Roma, 22 maggio 2018 – Purtroppo non si è riusciti ad individuare gli
esecutori dell’attentato ai danni dell’ex Presidente del Parco dei
Nebrodi Giuseppe Antoci, ma una cosa certa è venuta fuori dal lavoro
di Magistrati e Forze dell’Ordine, nonché dalle perizie effettuate a
Roma: Antoci doveva morire, colpendo prima l’auto e poi, attraverso le
moltov ritrovate, incendiarla e obbligare lui e gli uomini della
scorta a scendere per essere poi giustiziati.
“Altro che atto intimidatorio come alcuni avevano ventilato, guidando
la macchina del fango, – dichiara Antoci – viene fuori invece
l’agghiacciante volontà del commando di uccidere me e gli uomini della
scorta attraverso un attentato efferato e crudele”.
Pur trattandosi di una richiesta di archiviazione, che non chiude il
caso ma che lo mette al riparo da problemi tecnico-giuridici, è venuta
fuori, inequivocabilmente, la dinamica dei fatti.
“Aspetto di leggere meglio le motivazioni della richiesta di
archiviazione – continua Antoci - cercando di dare anche io il mio
contributo, ma nel frattempo nessuno si illuda tra i mafiosi e i
collusi che il pericolo è passato, l’’impegno va avanti con
convinzione e con quanti hanno gustato la libertà e la necessità di
portare avanti nei Nebrodi, in Sicilia e nel Paese sani e puliti
percorsi di legalità. Ormai il Protocollo è legge, se ne facciano una
ragione, ormai i mafiosi non potranno più accaparrarsi i Fondi Europei
per l’Agricoltura a discapito dei poveri e onesti agricoltori”.
Chiare le modalità dell’attentato e altrettanto chiara la paura degli
intercettati di parlarne addirittura evidenziando una maniacale
attenzione a bonificare le auto in cui viaggiavano dalla presenze
delle microspie.
“Forse un giorno uscirà il solito pentito – continua Antoci - che
porterà ad assicurare alla giustizia i mafiosi che quella notte ci
hanno attaccato.
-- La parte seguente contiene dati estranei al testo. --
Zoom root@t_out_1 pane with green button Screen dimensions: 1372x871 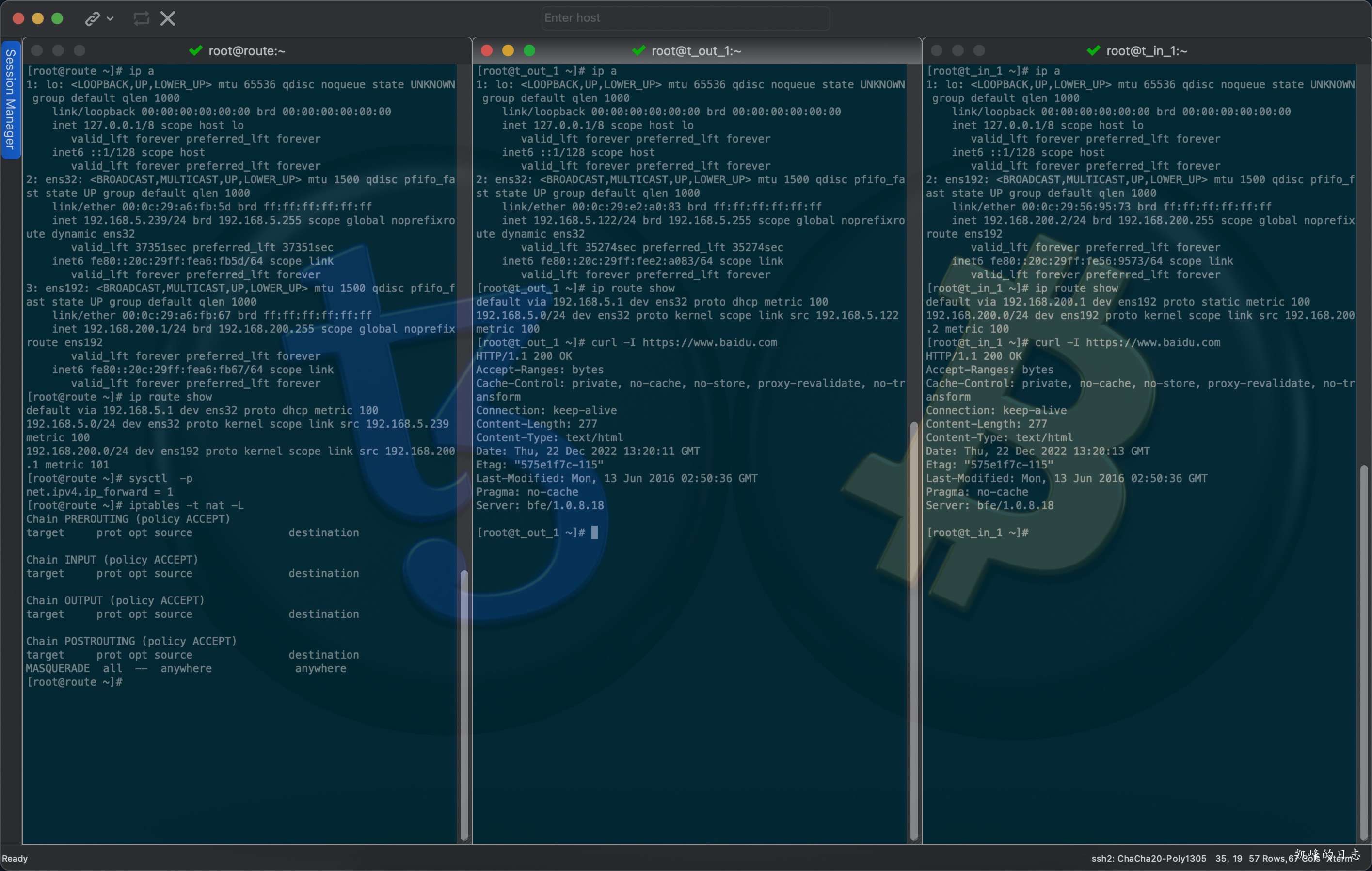pyautogui.click(x=529, y=51)
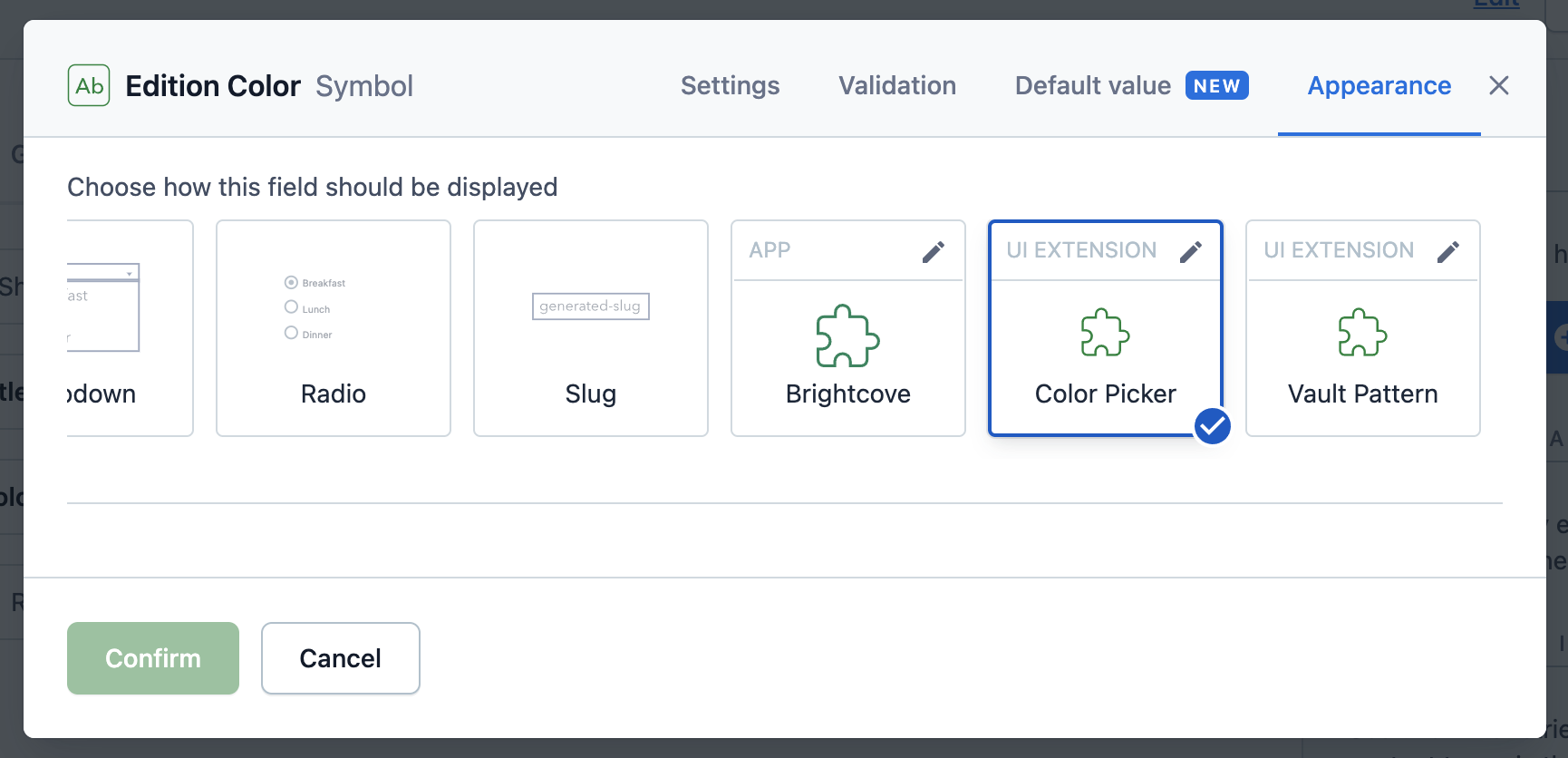Edit the Brightcove app settings pencil
The height and width of the screenshot is (758, 1568).
point(934,251)
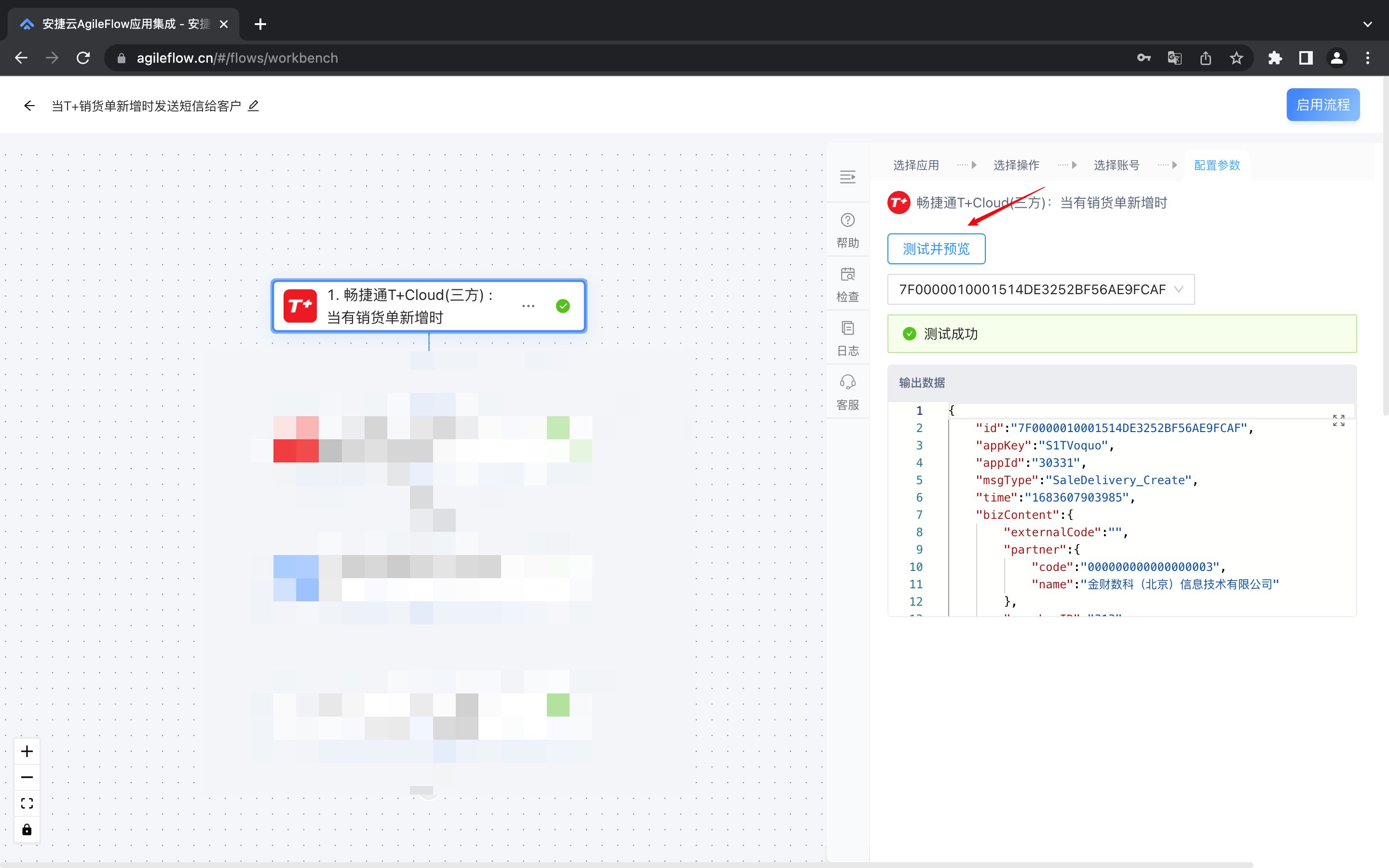The height and width of the screenshot is (868, 1389).
Task: Click the pencil icon to rename the flow
Action: (253, 106)
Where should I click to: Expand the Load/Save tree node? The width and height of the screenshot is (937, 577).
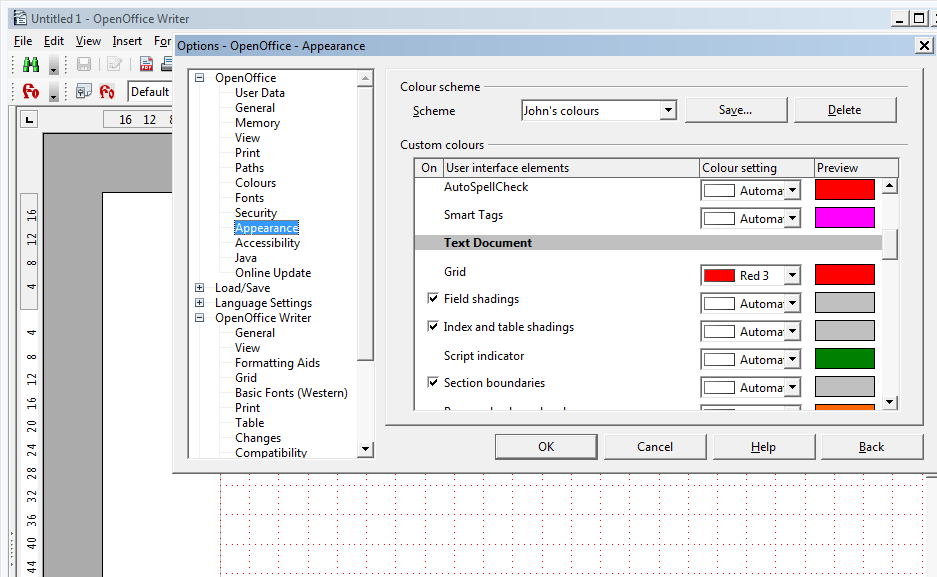point(200,288)
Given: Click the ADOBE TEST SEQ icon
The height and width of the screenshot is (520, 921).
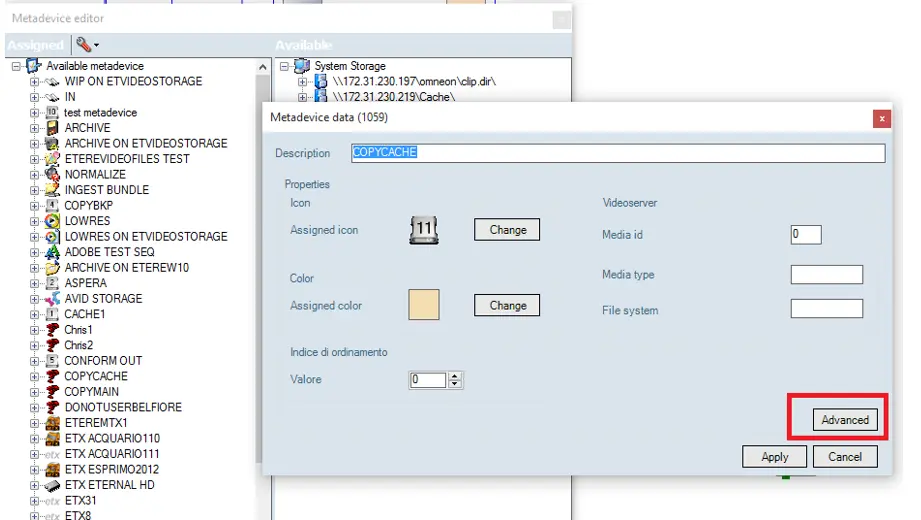Looking at the screenshot, I should [53, 252].
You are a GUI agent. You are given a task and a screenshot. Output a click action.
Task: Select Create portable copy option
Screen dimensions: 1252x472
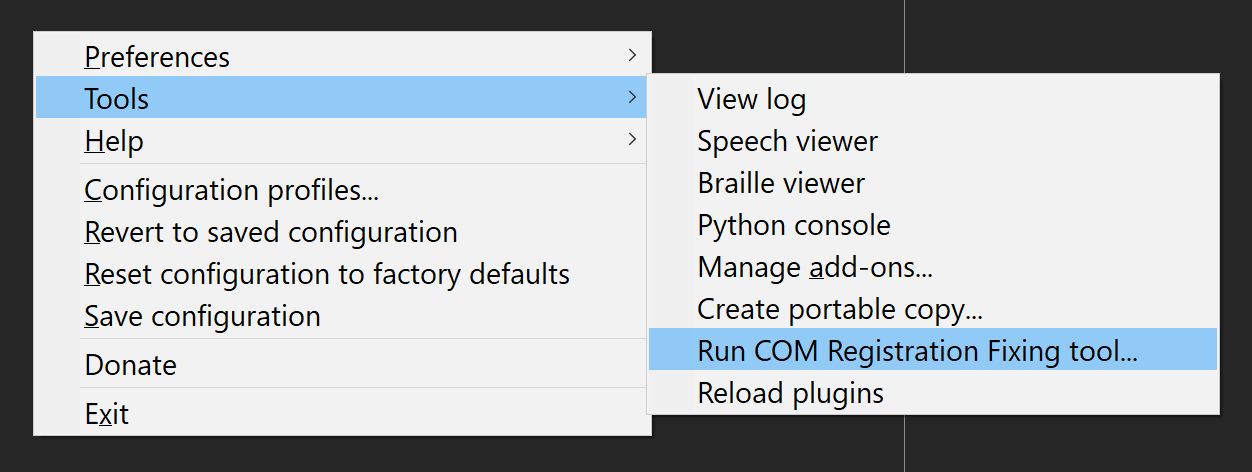pos(840,309)
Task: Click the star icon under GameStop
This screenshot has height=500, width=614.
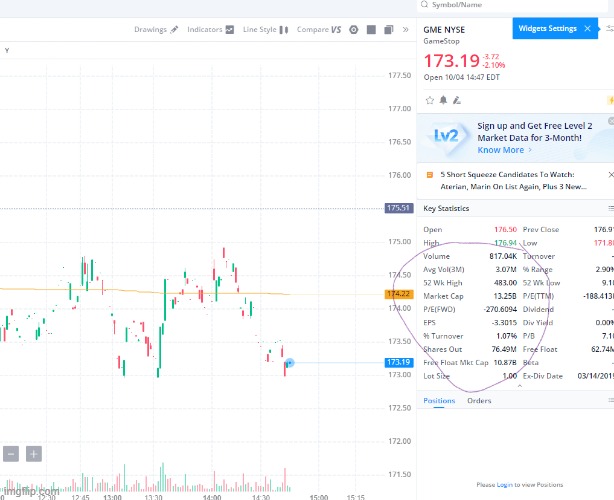Action: [x=430, y=100]
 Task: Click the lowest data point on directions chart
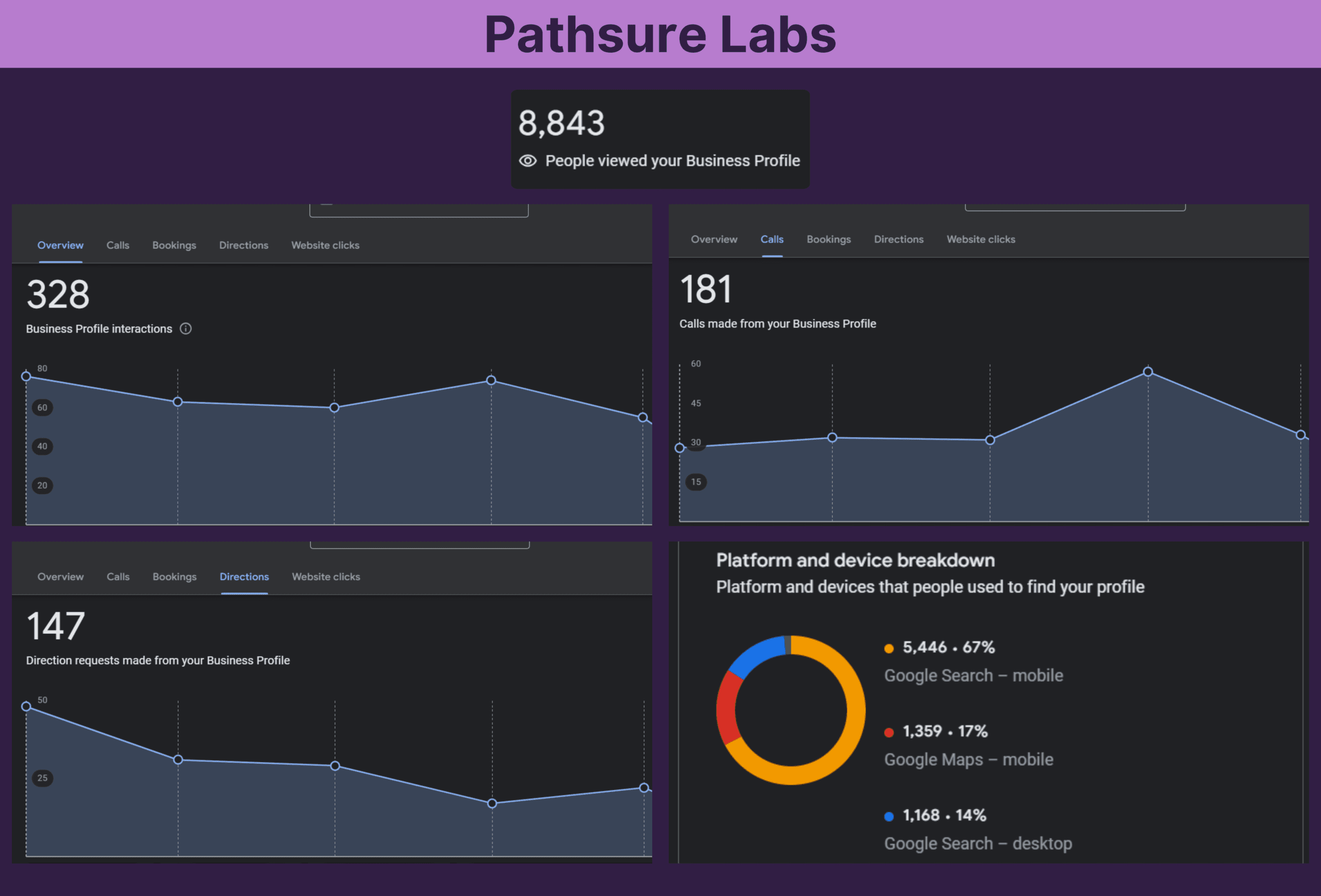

Del resto la storia della Sicilia ci ha insegnato che
è solo grazie a loro e allo sforzo degli investigatori che, alla fine,
si sono risolti indagini sugli più efferati agguati mafiosi che hanno
insanguinato la Sicilia”.
“Oggi la Magistratura e le Forze dell’Ordine – conclude Antoci -
mettono un punto fermo, pur non riuscendo a risalire alla difficile
individuazione degli attentatori, chiariscono in maniera netta una
cosa: Antoci andava ucciso, andava eliminato ed in un modo terribile e
feroce. Coloro che in questi due anni hanno tentato di depistare, di
infangare, di frenare tutto il percorso avviato hanno ormai una sola
cosa da fare: Vergognarsi – conclude Antoci.